Primary systemic therapy (PST) with a combination of epirubicin and paclitaxel achieves high response rates in locally advanced breast cancer (LABC), but considerable toxicity occurs and the patient's compliance is poor. In this open-label phase II trial toxicity of a weekly administration schedule was evaluated.

PATIENTS AND METHODS

On days 1 and 8 of each 3-week cycle, 45 patients with non-inflammatory breast cancer received epirubicin (35 mg/m(2), intravenous bolus) followed by paclitaxel (80 mg/m(2) in 500 ml of normal saline infused over 3 h) for 3 cycles. Surgery was done 2 weeks after primary chemotherapy, followed by another 6 cycles of adjuvant CEF (cyclophosphamide 500 mg/m(2), epirubicin 70 mg/m(2), 5-fluorouracil 500 mg/m(2)) chemotherapy.

RESULTS

The median tumor size before and after PST was 6.0 and 2.0 cm, respectively. The clinical response rate was 96%, including 24% complete remission; 5 patients (11%) achieved pathologically complete response (pCR) including 3 patients with carcinoma in situ.

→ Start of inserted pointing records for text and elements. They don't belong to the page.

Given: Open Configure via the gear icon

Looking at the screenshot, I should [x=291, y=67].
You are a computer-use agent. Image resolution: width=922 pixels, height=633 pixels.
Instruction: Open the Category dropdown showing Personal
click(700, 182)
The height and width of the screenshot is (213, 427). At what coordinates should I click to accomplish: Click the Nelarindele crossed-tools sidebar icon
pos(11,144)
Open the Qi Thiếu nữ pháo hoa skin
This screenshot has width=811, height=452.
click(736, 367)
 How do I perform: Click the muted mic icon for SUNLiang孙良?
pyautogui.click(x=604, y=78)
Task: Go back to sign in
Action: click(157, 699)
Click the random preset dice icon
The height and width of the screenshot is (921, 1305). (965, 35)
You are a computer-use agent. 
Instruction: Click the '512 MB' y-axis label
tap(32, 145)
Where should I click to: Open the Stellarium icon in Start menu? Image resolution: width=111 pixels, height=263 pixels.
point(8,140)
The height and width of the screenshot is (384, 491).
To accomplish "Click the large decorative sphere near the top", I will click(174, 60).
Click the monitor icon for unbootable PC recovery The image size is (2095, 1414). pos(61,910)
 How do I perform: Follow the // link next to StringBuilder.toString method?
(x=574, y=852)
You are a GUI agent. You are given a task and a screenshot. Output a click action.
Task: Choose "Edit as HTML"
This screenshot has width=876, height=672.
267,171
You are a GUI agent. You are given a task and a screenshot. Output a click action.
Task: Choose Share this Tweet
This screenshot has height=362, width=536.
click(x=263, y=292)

Only 5 (11%) patients underwent breast conserving surgery although there were 15 patients suitable. Axillary nodes were negative in 16 (36%) of the 45 patients. Febrile neutropenia was found in 1 patient. There was no severe cardiac toxicity or serious adverse events.

CONCLUSIONS

PST with weekly epirubicin and paclitaxel was an effective and well-tolerated combination for LABC, although only few patients underwent breast conserving surgery.